Another claim against unconditional election is that it shows God as unfair. Well, consider this, we are all sinners from birth. Scripture proclaims there are none righteous, not one (Romans 3.10). Everyone deserves justice/judgment. All are guilty. Everyone deserves the wages of sin which is death (Romans 6.23). RC Sproul gives the illustration to line up six sinner and if three are pardoned, the other three simple get what they deserved in the first place. Nothing unfair about that. If some receive mercy; hallelujah! If others do not receive mercy, justice is done. Who are we to determine that God is unfair in his unconditional election. You know the old passage from Isaiah 45.9, Woe to him who strives with him who formed him, a pot among earthen pots! Does the clay say to him who forms it, ‘What are you making?’ or ‘Your work has no handles’? (ESV) Who are we to say to the one who created us, what are You doing? The pot does not tell the potter what to make, whether to make a vessel for honor and another for dishonor (Romans 9.21).

  • Our Sovereign God

Unconditional election really speaks to the sovereignty of God. Our salvation is dependent upon the grace and mercy of the Sovereign Lord. It is not up to us. If it were up to us we would mess it up as much as Adam and Eve. God is sovereign. God reigns. God is the One in charge and it is not our place to question His choosing, His will, His ways, His thoughts. God is on a level we cannot comprehend.

God says in Isaiah 55.8, “For my thoughts are not your thoughts, neither are your ways my ways, declares the Lord.” Doctrines like unconditional election are beyond our complete understanding. But this doctrine, as the others in TULIP, are biblical. And we all know that sometimes the Bible has to be believed even before it is understood. One more text that helps us understand unconditional election is Romans 8:28-33,

28And we know that for those who love God all things work together for good, for those who are called according to his purpose. 29For those whom he foreknew he also predestined to be conformed to the image of his Son, in order that he might be the firstborn among many brothers. 30And those whom he predestined he also called, and those whom he called he also justified, and those whom he justified he also glorified.] 31What then shall we say to these things? If God is for us, who can be against us? 32He who did not spare his own Son but gave him up for us all, how will he not also with him graciously give us all things? 33Who shall bring any charge against God's elect? It is God who justifies. (ESV)

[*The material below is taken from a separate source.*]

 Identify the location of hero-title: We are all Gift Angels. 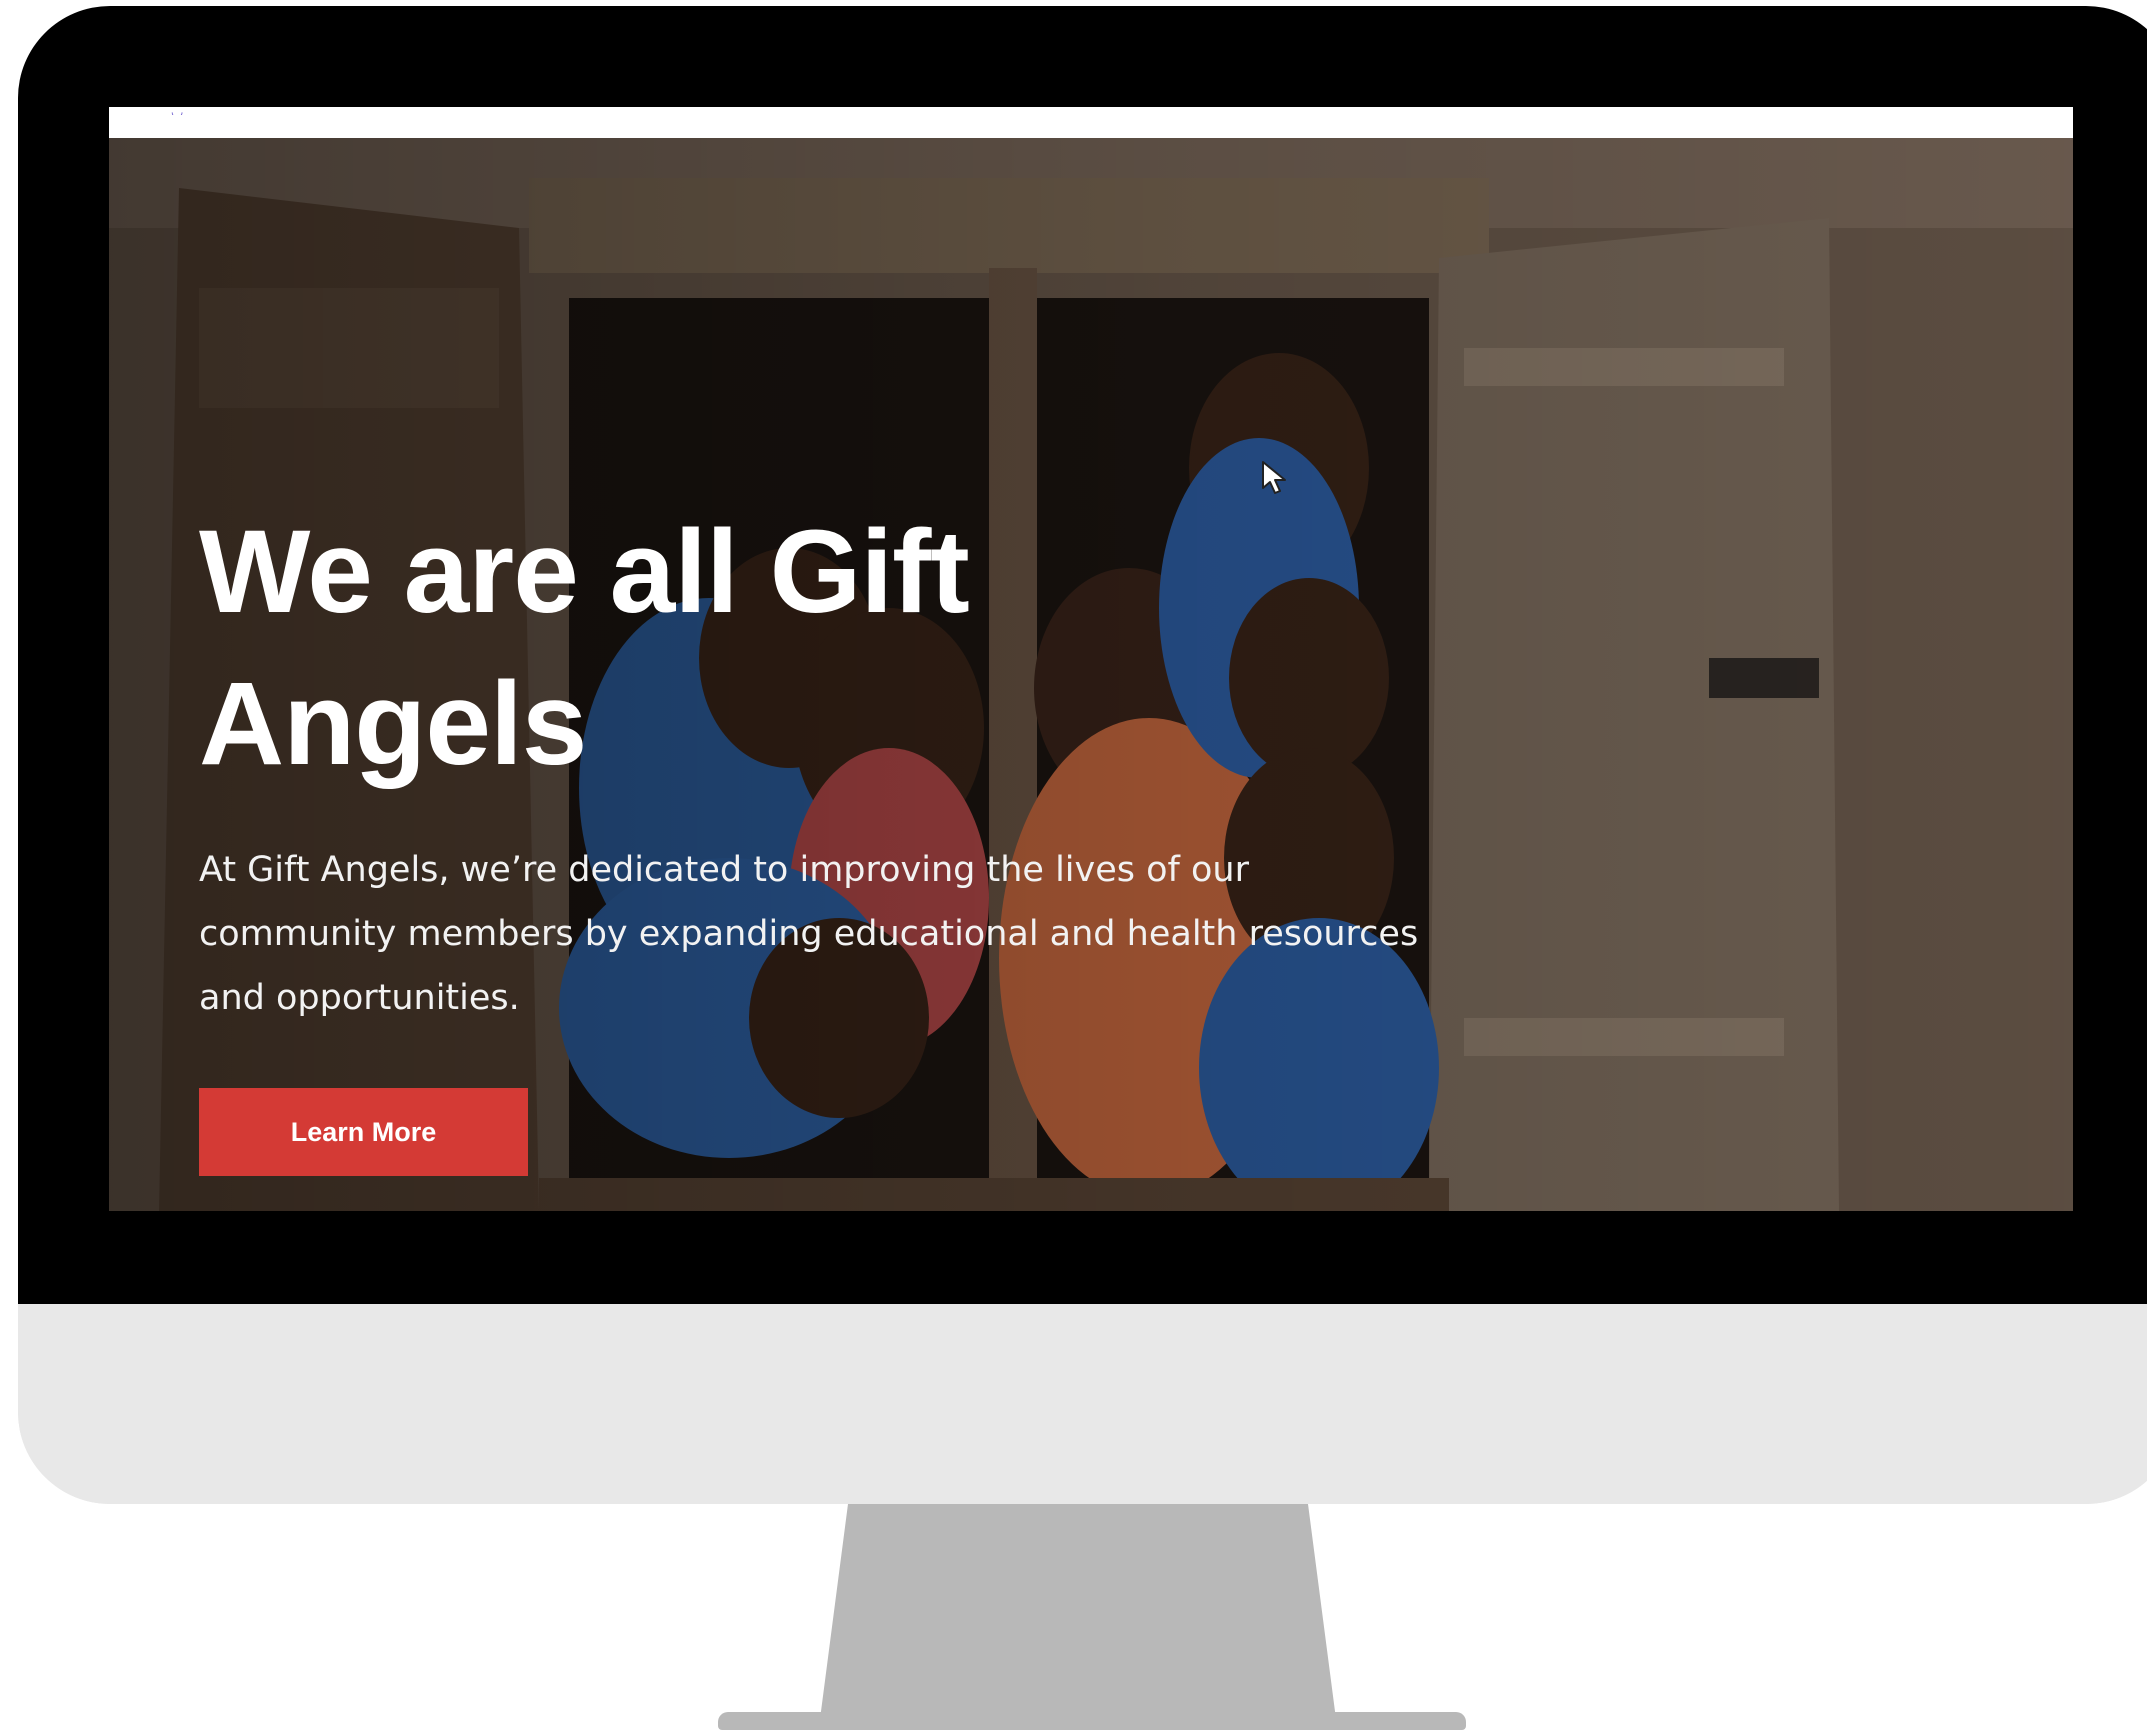
(699, 648).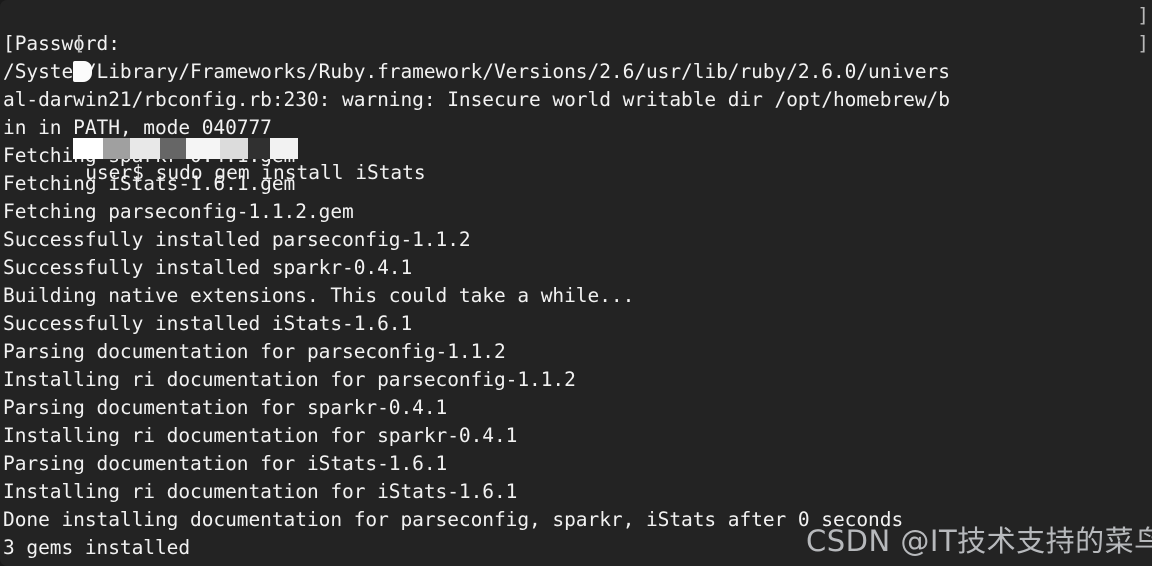 The width and height of the screenshot is (1152, 566). Describe the element at coordinates (226, 408) in the screenshot. I see `terminal-line: Parsing documentation for sparkr-0.4.1` at that location.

God calls and God justifies and God glorifies. It is God’s doing; it is not our own. We are misguided to think that we can do anything to earn or deserve God’s grace and mercy. God has done for us what we could not do for ourselves.

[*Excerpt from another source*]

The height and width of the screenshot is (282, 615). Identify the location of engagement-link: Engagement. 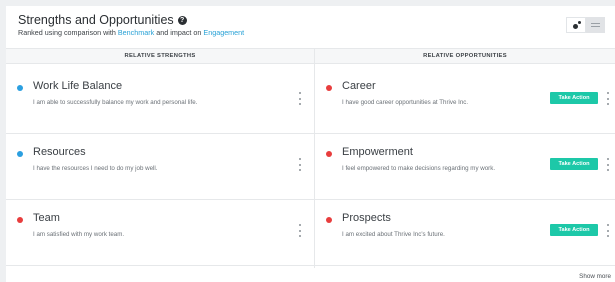
(224, 32).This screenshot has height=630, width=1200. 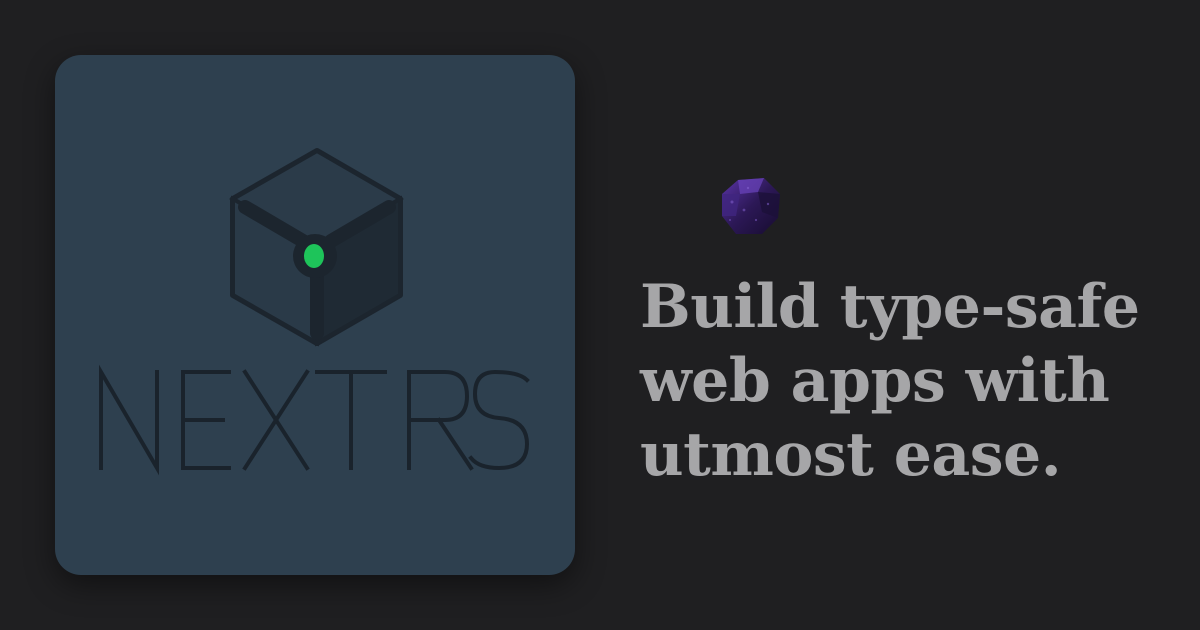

Unconditional election is our identity as a people. While other denominations may not articulate salvation in this way, it is, in our tradition, and we would say, in the Bible, a mark of the church. Believers are God’s people, chosen, called, sent, and only through faith, service, and witness to Jesus Christ will we affirm the unconditional election of God. Once again, in the reformed understanding of God’s Word, we give all the glory to God and all thanks to Him for His grace to pull us out of our total depravity. We we give all thanks and glory to God for His sovereign election and choosing. He is the potter, we are the clay. So let us present ourselves to God that we may demonstrate God at work in us and through us, because anything less than complete devotion to the One who has chosen us is a witness of ingratitude and unfaithfulness. Let us remember this week Jesus’ words:

You did not choose me, but I chose you and appointed you that you should go and bear fruit and that your fruit should abide...” (John 15:16). Amen.